STATED TASK: From the passage on procedural fairness below, reproduce verbatim the portion beginning with the words "There is no" and ending after the words "various travel dates.".

SELECTED PASSAGE:

There is no breach of procedural fairness
[26]
Second, Mr. Haba submits that the citizenship
judge breached his right to procedural fairness and violated the principles of
fundamental justice. He argues that a high standard of procedural fairness
should be applied to the decision-making process, and that such a standard was
not met. More specifically, Mr. Haba argues that the citizenship judge did not
allow him to adequately respond to questions and that the judge failed to
consider his explanations, particularly with respect to the entry stamps from
several countries that made it impossible to verify various travel dates.
[27]
I do not share Mr. Haba’s opinion on the second
ground for judicial review.
[28]
The duty to act fairly does not relate to the
merits or the content of a decision but, rather, to the process followed. This
duty is two-fold: the right to a fair and impartial hearing before an independent
tribunal and the right to be heard (Re Therrien, 2001 SCC 35 at para
82). The nature and scope of the duty of procedural fairness may vary depending
on the attributes of the administrative tribunal and its enabling statute, but
its requirements refer to the process and not to the substantive rights
determined by the tribunal. The principle of procedural fairness protects
individuals and allows for the Court’s intervention when necessary, when a
decision does not respect a litigant’s right to a fair and equitable procedure.

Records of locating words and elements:
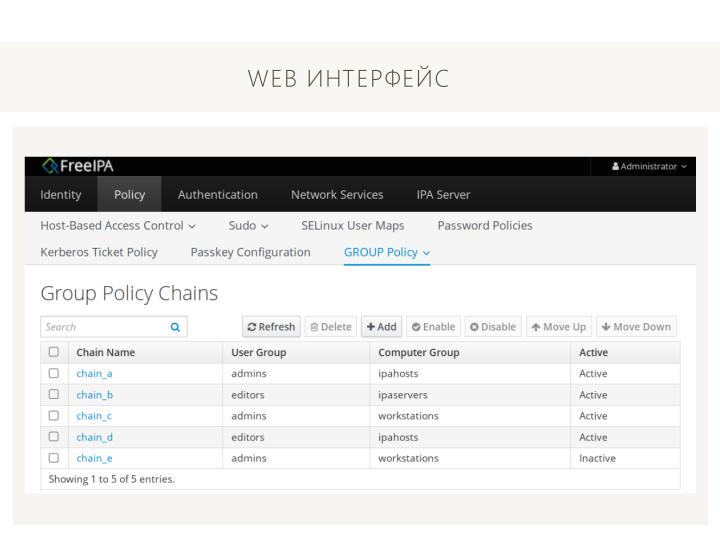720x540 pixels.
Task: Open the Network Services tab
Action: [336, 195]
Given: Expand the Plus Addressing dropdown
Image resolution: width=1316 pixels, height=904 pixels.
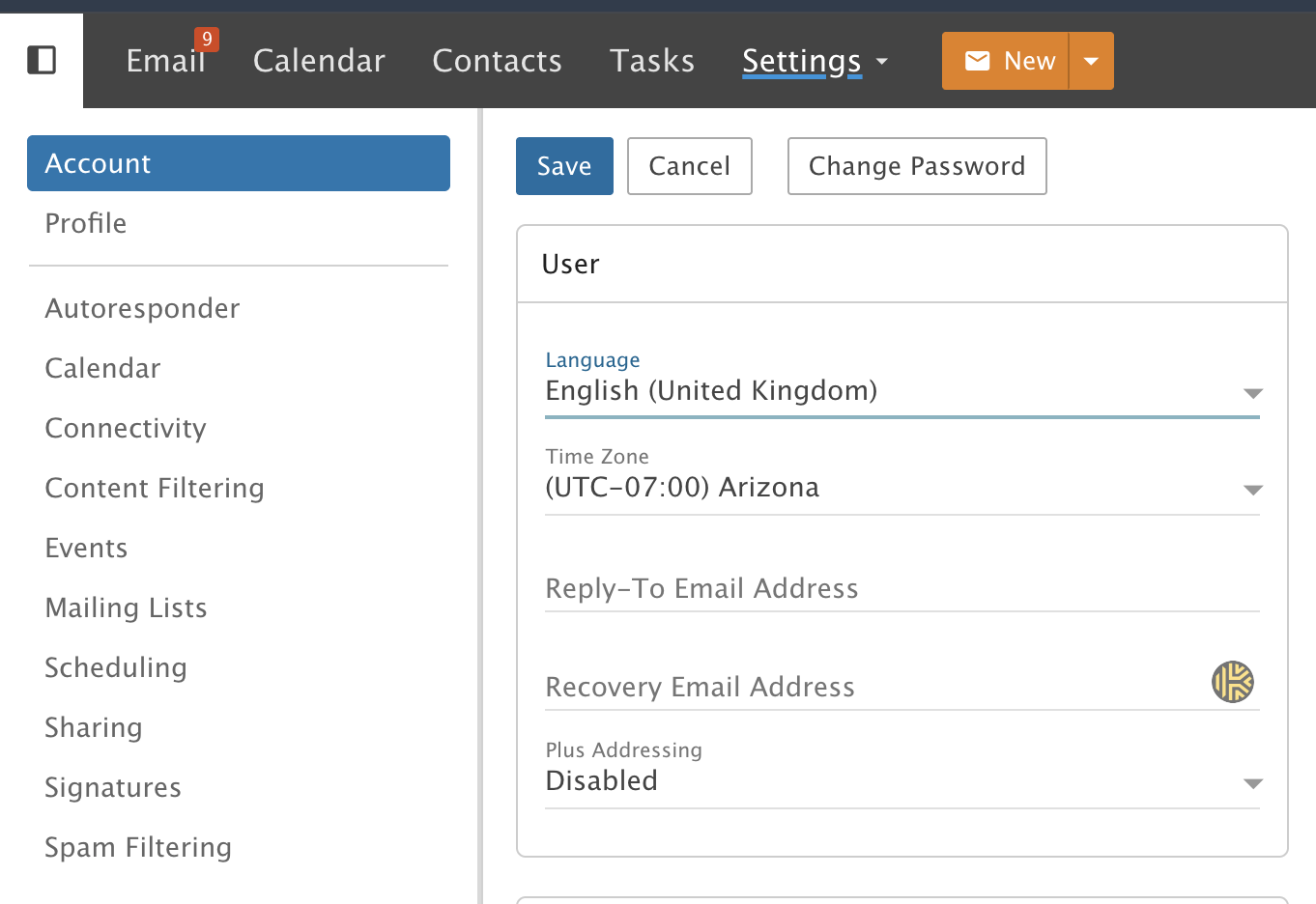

SOLUTION TO THE PROBLEM:
There is no breach of procedural fairness
[26]
Second, Mr. Haba submits that the citizenship
judge breached his right to procedural fairness and violated the principles of
fundamental justice. He argues that a high standard of procedural fairness
should be applied to the decision-making process, and that such a standard was
not met. More specifically, Mr. Haba argues that the citizenship judge did not
allow him to adequately respond to questions and that the judge failed to
consider his explanations, particularly with respect to the entry stamps from
several countries that made it impossible to verify various travel dates.